_What this task involves_
Find the lines in the records that carry the word "next". Copy each one.

(Saved entries)
##########

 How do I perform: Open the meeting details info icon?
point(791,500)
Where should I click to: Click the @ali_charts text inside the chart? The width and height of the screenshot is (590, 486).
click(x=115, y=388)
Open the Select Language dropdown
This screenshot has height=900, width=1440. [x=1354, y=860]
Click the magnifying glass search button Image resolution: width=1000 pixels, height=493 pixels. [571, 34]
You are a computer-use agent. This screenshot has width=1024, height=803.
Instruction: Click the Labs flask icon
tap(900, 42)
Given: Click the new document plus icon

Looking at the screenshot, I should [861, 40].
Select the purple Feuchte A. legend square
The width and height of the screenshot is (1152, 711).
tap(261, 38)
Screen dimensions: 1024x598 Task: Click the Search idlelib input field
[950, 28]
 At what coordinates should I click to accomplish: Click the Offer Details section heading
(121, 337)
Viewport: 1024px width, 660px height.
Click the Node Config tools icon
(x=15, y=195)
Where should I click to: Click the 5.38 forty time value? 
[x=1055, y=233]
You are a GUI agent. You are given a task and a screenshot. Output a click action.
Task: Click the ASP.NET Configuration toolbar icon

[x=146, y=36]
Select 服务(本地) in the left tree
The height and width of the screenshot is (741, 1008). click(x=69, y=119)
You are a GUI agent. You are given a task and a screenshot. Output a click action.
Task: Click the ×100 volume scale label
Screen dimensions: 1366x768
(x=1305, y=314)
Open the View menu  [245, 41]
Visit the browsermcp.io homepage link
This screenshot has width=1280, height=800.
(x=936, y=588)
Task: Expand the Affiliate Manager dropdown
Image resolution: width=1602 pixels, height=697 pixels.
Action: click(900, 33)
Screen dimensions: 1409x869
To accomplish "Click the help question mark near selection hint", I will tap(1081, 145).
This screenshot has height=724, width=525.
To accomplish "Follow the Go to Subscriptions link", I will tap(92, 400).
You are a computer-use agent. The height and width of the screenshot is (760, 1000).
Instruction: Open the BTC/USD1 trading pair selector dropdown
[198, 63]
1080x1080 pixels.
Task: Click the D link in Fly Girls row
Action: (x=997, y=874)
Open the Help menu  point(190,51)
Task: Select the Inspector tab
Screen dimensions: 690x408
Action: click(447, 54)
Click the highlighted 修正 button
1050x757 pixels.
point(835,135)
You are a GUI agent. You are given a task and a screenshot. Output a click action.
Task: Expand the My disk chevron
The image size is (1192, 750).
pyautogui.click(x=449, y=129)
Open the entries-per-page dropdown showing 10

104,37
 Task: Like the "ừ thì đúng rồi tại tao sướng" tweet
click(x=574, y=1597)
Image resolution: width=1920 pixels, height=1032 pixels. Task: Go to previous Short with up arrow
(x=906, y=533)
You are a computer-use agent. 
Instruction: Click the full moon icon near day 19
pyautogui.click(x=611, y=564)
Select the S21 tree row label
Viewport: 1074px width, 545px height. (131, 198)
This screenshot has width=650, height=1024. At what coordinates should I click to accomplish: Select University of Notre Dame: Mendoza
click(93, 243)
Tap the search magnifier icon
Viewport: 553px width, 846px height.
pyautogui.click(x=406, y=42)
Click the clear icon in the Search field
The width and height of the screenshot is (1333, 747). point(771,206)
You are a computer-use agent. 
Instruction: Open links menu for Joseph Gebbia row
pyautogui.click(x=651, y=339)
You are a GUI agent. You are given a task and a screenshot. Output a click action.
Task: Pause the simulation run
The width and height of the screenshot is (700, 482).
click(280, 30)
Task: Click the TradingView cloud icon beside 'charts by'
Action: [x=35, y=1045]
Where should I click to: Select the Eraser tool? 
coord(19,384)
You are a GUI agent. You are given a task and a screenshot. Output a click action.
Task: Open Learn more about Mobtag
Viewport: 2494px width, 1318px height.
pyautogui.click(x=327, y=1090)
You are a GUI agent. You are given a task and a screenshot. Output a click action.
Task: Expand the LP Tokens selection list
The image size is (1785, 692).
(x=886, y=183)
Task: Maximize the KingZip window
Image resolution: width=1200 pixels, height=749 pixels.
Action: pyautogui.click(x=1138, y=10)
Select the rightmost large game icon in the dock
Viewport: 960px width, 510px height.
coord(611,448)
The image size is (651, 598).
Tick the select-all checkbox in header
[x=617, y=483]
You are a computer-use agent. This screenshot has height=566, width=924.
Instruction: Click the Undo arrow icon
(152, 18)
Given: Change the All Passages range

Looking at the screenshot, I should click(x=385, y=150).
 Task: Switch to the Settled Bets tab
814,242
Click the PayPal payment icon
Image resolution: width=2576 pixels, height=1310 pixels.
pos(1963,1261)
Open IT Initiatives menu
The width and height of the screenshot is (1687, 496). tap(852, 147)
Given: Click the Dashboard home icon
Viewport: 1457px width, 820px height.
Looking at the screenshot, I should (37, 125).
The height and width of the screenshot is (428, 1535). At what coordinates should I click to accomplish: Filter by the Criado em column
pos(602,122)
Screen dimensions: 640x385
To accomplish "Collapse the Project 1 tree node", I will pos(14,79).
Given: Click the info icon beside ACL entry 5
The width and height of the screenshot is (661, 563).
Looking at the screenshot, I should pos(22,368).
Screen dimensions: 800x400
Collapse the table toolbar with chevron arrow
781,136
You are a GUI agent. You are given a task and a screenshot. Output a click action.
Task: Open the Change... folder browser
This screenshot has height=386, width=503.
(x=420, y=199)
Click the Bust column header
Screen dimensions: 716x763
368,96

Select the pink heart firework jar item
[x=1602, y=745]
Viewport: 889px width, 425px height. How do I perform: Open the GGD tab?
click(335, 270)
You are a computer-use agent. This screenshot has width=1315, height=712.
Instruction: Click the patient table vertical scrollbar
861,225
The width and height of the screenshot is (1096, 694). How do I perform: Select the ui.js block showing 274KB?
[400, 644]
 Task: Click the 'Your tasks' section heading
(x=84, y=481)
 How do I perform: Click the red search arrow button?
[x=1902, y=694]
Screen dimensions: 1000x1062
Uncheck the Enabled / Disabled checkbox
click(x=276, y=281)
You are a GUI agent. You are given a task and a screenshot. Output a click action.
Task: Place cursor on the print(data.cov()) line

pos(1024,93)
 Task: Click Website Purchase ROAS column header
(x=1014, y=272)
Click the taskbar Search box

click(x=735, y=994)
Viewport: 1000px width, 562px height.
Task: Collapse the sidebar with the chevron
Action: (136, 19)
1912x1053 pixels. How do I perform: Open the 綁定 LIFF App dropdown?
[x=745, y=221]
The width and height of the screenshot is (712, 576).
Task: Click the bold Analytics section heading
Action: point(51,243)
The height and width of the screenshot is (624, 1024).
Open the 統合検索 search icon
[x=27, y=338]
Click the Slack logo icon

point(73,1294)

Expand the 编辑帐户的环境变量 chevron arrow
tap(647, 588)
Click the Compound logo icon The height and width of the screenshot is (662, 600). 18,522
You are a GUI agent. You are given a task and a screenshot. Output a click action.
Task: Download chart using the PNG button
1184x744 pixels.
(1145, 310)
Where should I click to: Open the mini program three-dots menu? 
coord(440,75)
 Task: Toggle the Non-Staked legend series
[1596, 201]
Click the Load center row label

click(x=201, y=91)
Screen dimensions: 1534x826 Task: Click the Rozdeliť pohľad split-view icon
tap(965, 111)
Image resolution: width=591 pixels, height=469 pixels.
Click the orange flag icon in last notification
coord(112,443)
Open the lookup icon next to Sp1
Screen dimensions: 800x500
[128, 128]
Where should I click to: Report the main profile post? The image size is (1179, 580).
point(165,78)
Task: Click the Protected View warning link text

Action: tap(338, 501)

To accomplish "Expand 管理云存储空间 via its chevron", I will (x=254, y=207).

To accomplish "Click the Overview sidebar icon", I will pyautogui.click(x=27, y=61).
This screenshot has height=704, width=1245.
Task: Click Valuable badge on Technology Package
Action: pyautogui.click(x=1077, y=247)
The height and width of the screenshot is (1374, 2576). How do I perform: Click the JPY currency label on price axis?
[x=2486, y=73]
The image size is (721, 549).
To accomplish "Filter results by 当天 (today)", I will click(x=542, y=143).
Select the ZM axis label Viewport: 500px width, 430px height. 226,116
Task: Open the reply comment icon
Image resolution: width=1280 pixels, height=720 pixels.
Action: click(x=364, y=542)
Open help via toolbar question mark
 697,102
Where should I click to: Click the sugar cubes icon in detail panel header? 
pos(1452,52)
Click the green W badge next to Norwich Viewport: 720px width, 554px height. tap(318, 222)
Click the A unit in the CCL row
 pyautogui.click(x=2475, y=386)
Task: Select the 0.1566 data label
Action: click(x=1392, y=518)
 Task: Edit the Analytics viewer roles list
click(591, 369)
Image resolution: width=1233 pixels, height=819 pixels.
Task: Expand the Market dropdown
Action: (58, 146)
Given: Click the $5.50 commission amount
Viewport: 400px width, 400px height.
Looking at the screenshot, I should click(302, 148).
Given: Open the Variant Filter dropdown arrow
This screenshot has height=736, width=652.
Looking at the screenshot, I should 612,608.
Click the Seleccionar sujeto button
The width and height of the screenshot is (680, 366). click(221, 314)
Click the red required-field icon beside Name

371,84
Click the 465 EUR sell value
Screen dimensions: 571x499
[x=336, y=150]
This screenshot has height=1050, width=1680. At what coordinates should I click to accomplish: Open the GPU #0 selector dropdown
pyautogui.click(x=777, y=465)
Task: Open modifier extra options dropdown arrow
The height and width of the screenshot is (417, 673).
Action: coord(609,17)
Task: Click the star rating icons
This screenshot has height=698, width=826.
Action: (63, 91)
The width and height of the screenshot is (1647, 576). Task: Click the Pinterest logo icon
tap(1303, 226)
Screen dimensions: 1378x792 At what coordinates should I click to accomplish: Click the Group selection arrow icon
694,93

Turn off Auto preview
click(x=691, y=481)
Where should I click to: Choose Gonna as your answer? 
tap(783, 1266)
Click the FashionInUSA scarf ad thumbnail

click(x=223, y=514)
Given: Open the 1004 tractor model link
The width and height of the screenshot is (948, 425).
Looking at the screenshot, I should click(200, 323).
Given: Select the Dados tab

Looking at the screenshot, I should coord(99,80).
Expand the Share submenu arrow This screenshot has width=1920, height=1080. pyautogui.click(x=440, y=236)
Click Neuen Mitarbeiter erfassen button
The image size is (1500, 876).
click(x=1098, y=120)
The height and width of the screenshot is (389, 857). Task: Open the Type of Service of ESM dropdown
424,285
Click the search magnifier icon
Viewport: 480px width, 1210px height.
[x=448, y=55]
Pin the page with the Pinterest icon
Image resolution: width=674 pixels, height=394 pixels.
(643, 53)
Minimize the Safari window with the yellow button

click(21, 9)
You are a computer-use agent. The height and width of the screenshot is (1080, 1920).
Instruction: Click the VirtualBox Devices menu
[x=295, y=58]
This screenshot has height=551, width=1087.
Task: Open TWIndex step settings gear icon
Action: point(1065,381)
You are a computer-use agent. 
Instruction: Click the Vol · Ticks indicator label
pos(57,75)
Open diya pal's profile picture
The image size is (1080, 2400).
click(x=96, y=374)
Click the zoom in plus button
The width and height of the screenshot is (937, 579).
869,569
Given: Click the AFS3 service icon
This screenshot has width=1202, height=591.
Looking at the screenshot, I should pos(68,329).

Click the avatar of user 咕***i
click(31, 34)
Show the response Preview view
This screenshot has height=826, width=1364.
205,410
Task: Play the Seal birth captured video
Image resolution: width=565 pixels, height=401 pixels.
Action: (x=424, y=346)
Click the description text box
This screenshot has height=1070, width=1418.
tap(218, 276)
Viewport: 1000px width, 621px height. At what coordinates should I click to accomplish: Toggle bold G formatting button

##########

_Response_
Open the lookup icon next to Sp1
Click the green W badge next to Norwich Viewport: 720px width, 554px height. tap(318, 222)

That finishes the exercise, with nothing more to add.